People whose brains registered a stronger response to sexual cues were likely to have more sexual partners than those whose brains showed a reduced response, a researcher at UCLA’s Semel Institute for Neuroscience and Human Behavior said on May 14.
“These are the first data we know of that link brain responses to actual sexual risk behaviors,” said Nicole Prause, who directs UCLA’s Sexual Psychophysiology and Affective Neuroscience Laboratory.
The 40 men and 22 women – ranging in age from 18 to 40 – participating in the study were asked how many sexual partners they had in the past year. They also were shown 225 images that included non-sexual images and those that ranged from mildly sexual to explicitly sexual.

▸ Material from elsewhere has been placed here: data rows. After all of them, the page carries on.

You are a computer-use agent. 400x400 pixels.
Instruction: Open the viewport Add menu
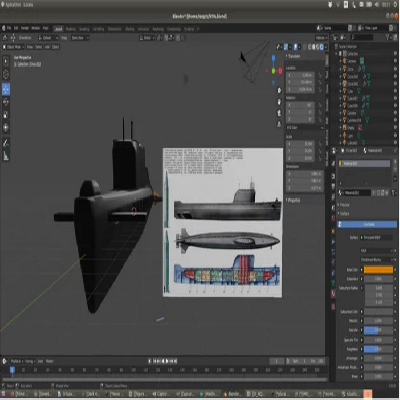coord(47,47)
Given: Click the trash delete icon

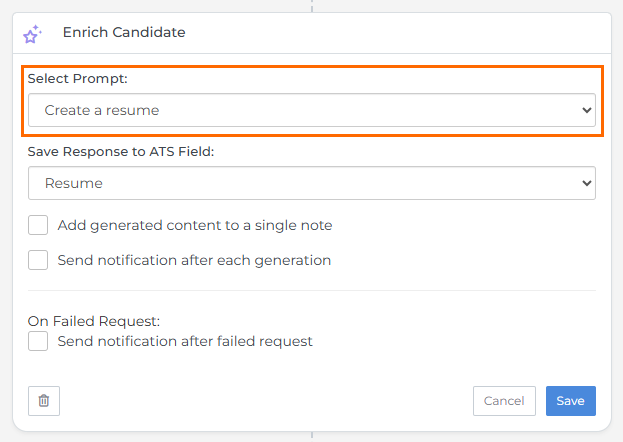Looking at the screenshot, I should coord(44,401).
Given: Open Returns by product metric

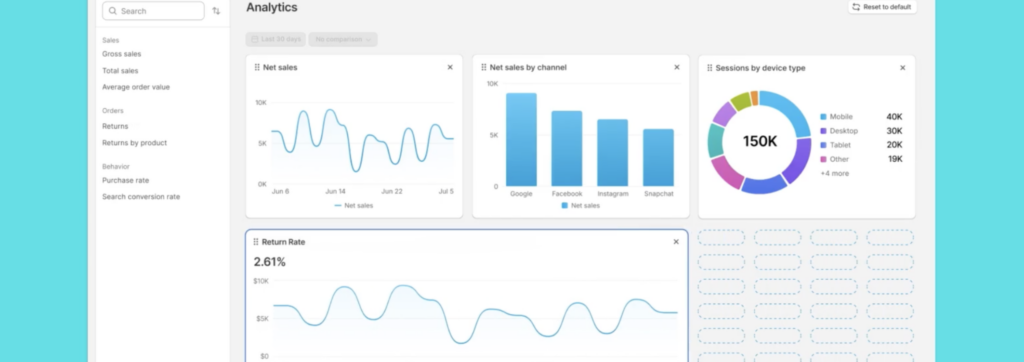Looking at the screenshot, I should pyautogui.click(x=135, y=142).
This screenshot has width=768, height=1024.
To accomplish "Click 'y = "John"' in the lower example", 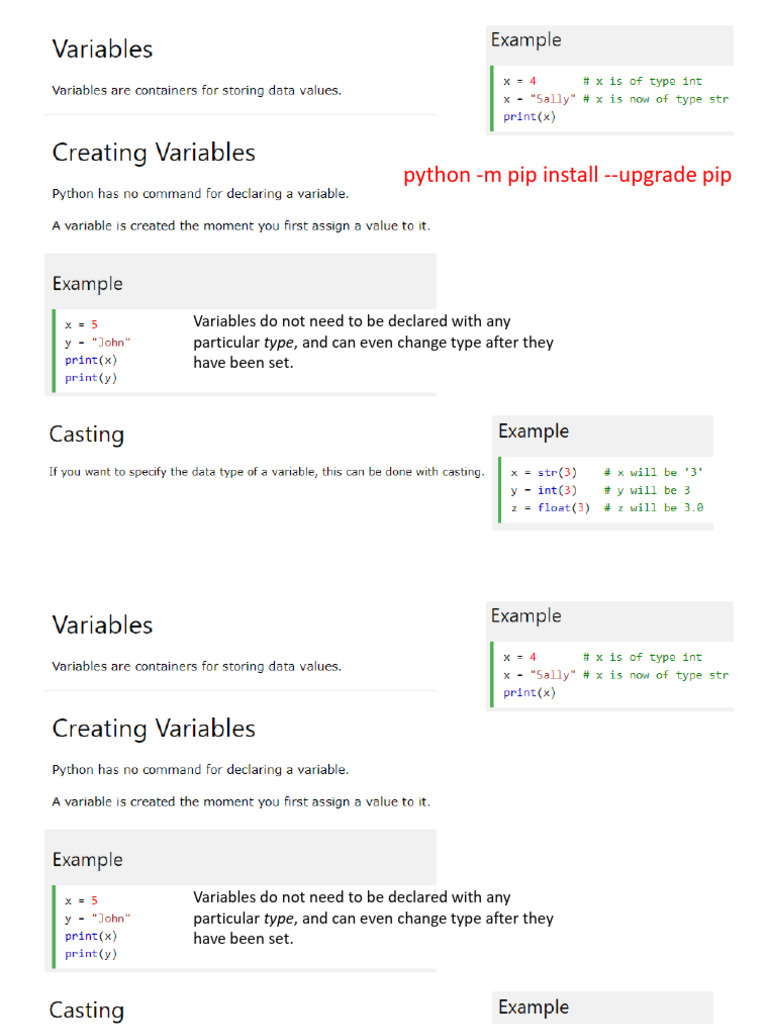I will click(x=98, y=918).
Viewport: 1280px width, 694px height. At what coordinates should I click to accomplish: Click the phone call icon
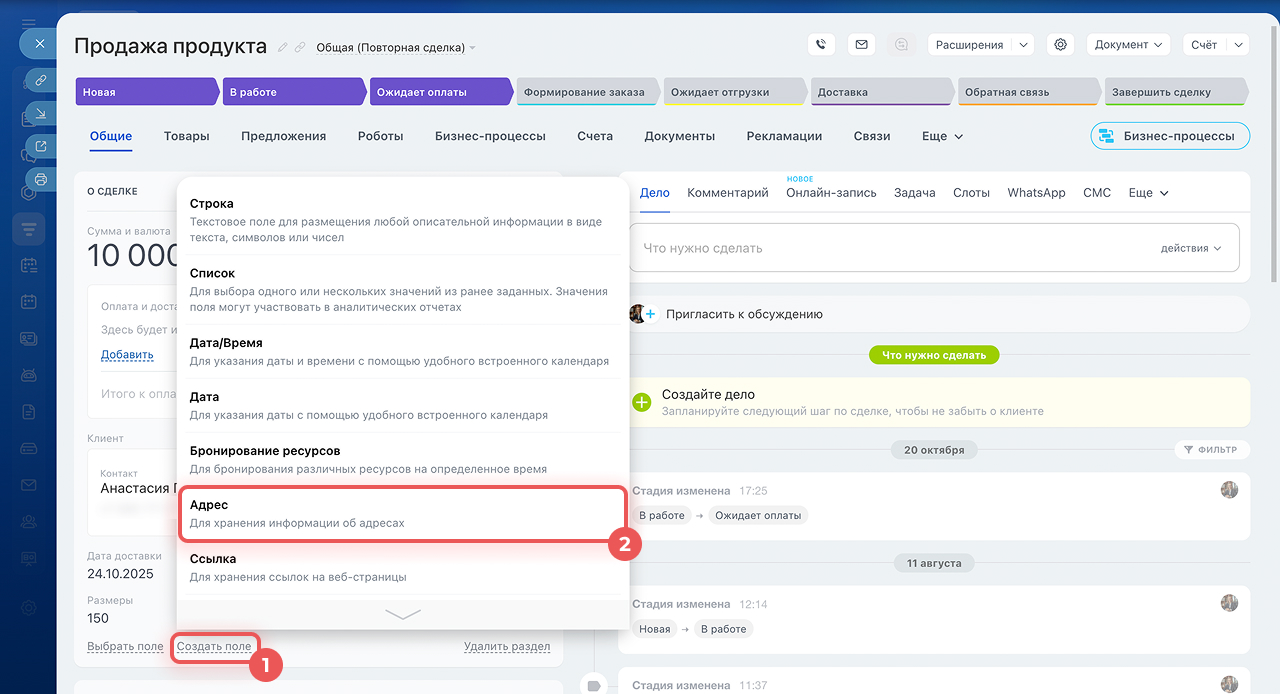pos(821,45)
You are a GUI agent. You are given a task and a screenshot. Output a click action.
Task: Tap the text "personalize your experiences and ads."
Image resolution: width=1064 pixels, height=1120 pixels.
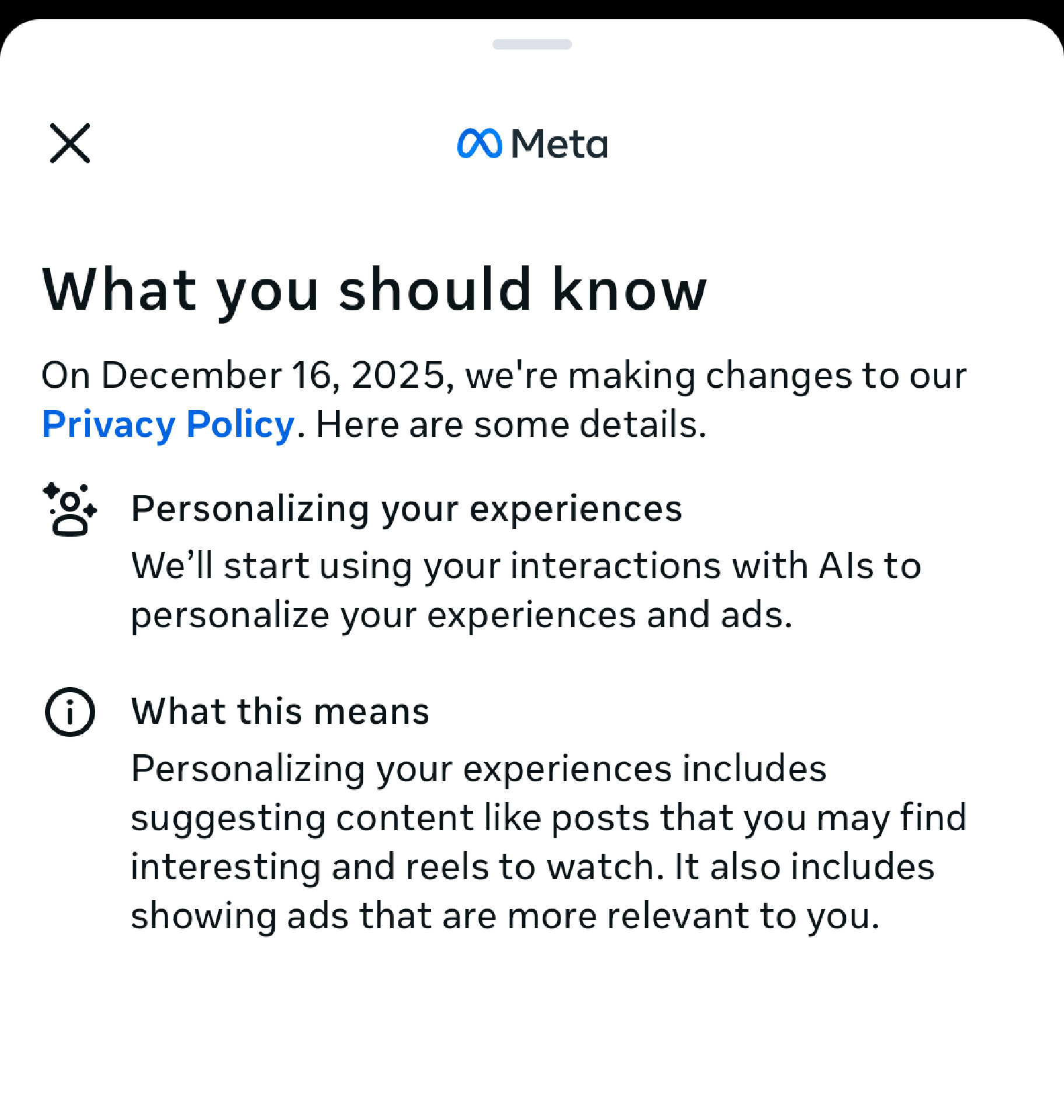[x=461, y=615]
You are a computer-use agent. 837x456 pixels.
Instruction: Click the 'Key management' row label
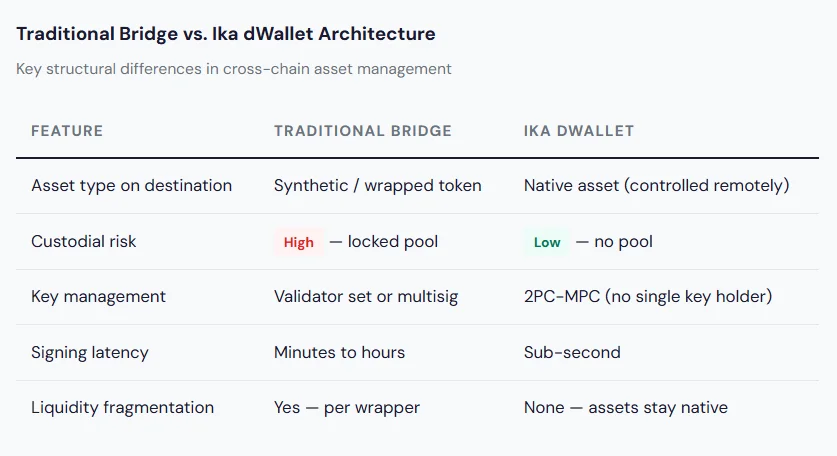pos(98,297)
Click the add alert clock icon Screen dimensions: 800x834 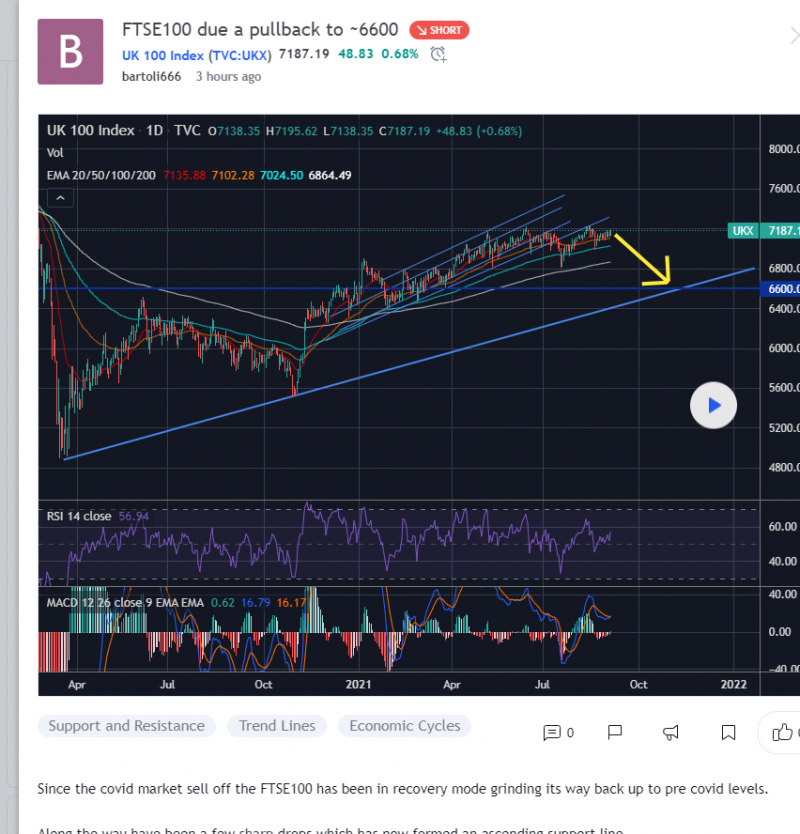pos(438,54)
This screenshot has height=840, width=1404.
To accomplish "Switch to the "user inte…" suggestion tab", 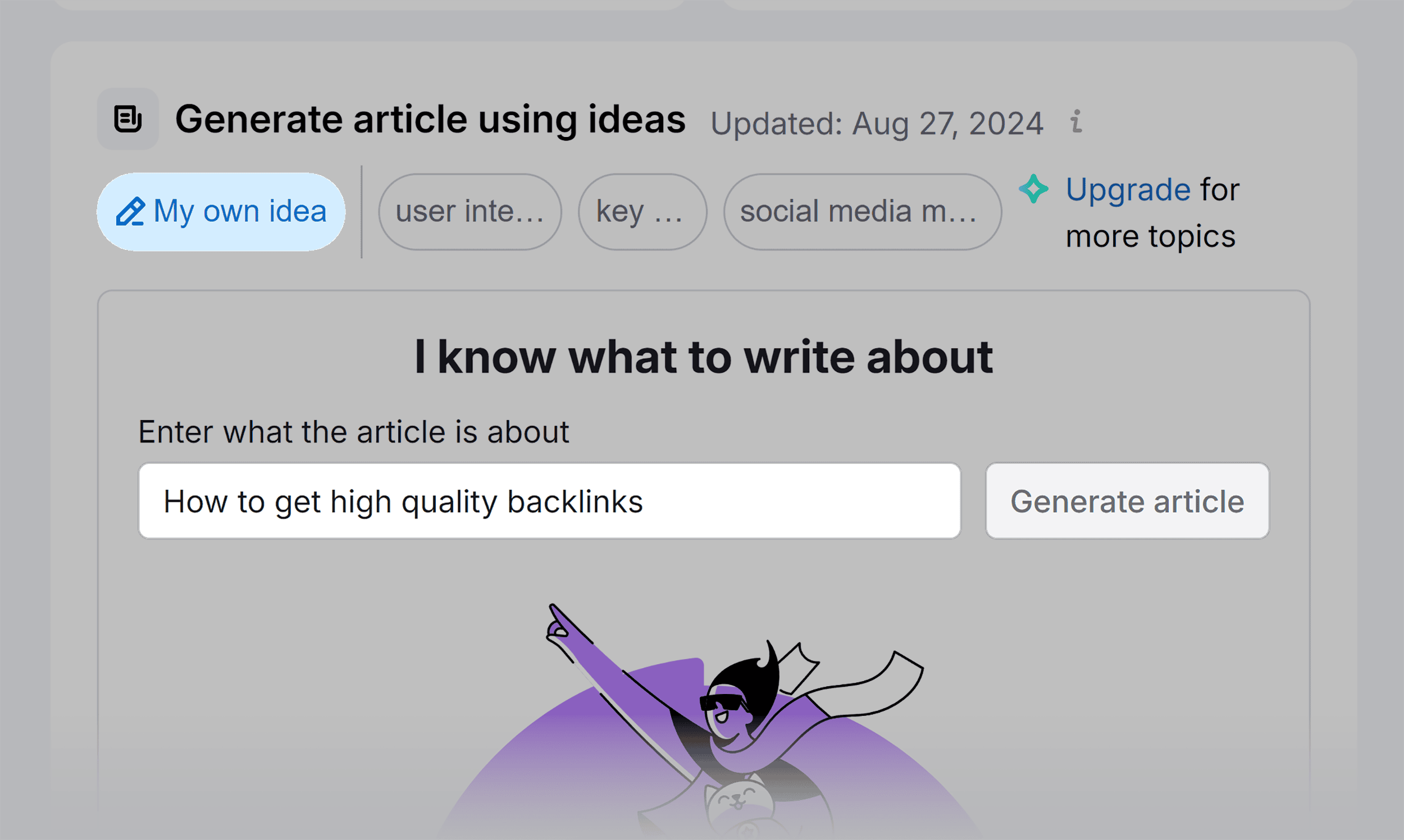I will pyautogui.click(x=469, y=211).
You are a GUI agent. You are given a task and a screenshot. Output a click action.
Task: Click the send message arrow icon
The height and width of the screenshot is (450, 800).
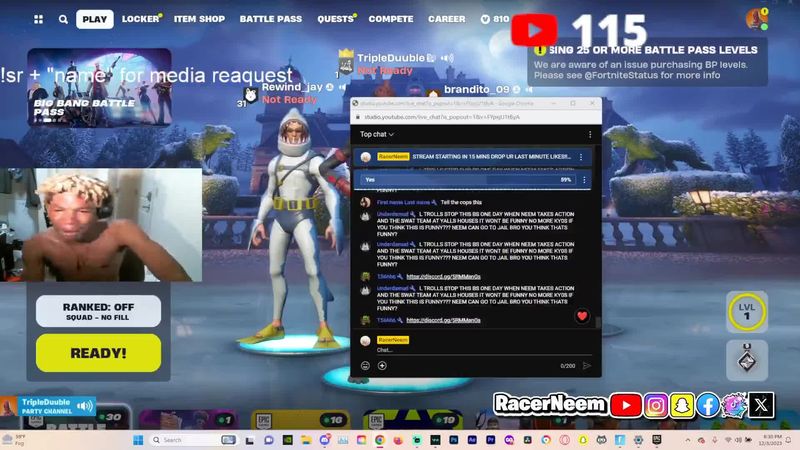point(587,365)
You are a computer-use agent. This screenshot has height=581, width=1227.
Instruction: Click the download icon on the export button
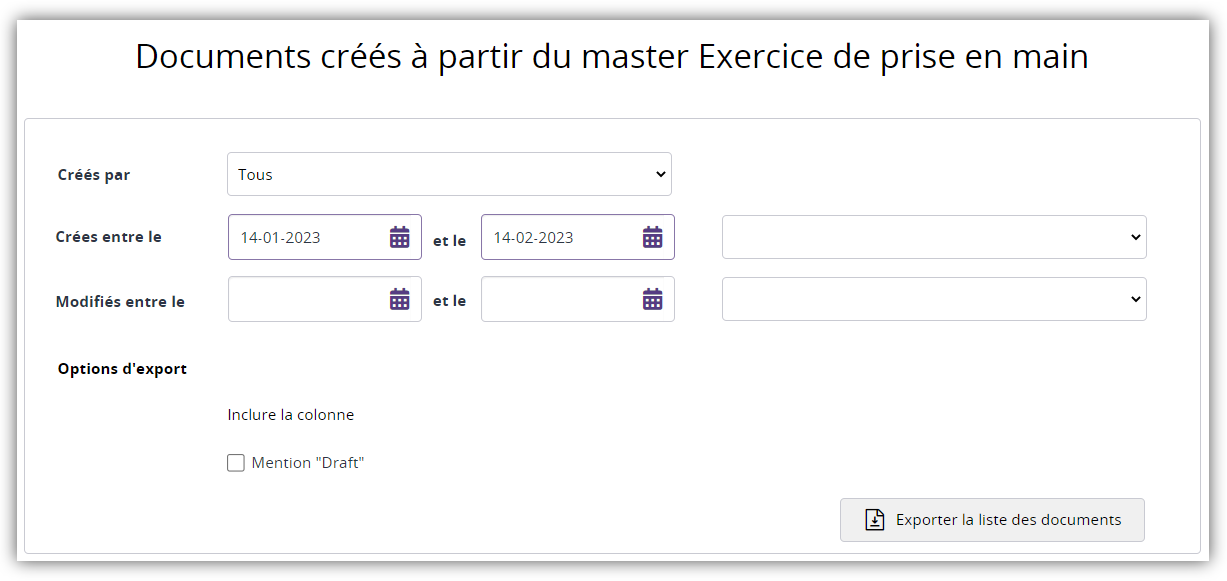coord(874,520)
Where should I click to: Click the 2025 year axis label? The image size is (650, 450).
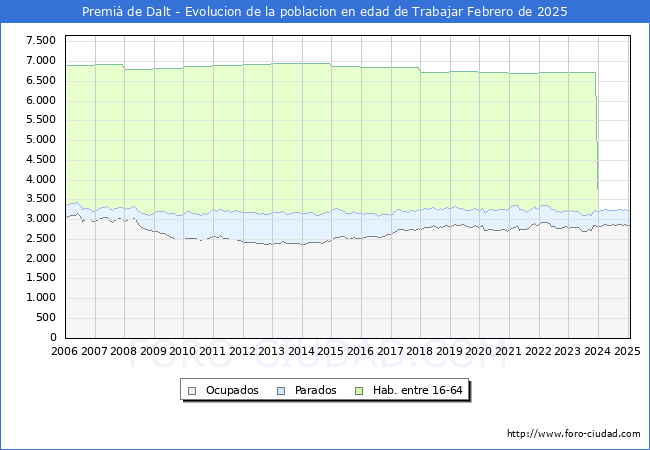click(x=627, y=351)
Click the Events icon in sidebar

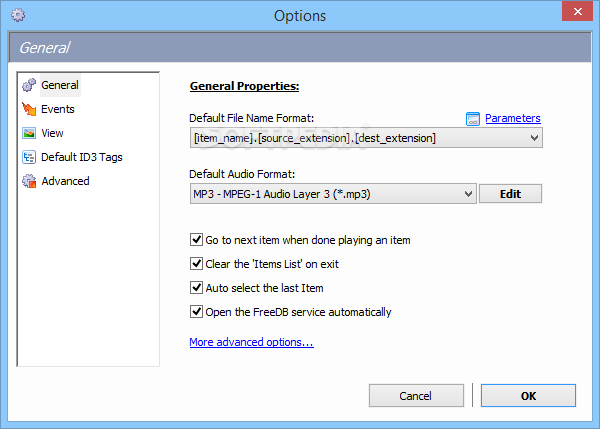pyautogui.click(x=29, y=110)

Researchers used an electroencephalogram, or EEG, to gauge electrical activity in the brains of study participants. The scientists focused on a specific activity in the brain called late positive potential, which reacts to images based on emotional intensity.
“The researchers found that participants who reported having had a higher number of sexual partners in the previous year exhibited similar late positive potential responses to both the graphic and less-graphic sexual images,” according to a UCLA statement.
“Those who reported having had fewer intercourse partners in the previous year … showed reduced late positive potential responses to the less explicit sexual images and greater response to the more graphic images.”
Said Prause: “If your brain responds very strongly even to very tame pictures of sex, then you seem to be easily sexually excited in the real world, too.”
She said that “if we show very explicit sex pictures, eventually everyone’s brain responds strongly. It is those weaker images, just hinting at sex, that show the difference.”
Prause said the research could aid in the development of strategies for reducing risky sexual behavior, because those with stronger responses to subtle sexual cues may be more motivated to seek sex and more likely to engage in risky behaviors.
The study is published in the current issue of Social Cognitive and Affective Neuroscience.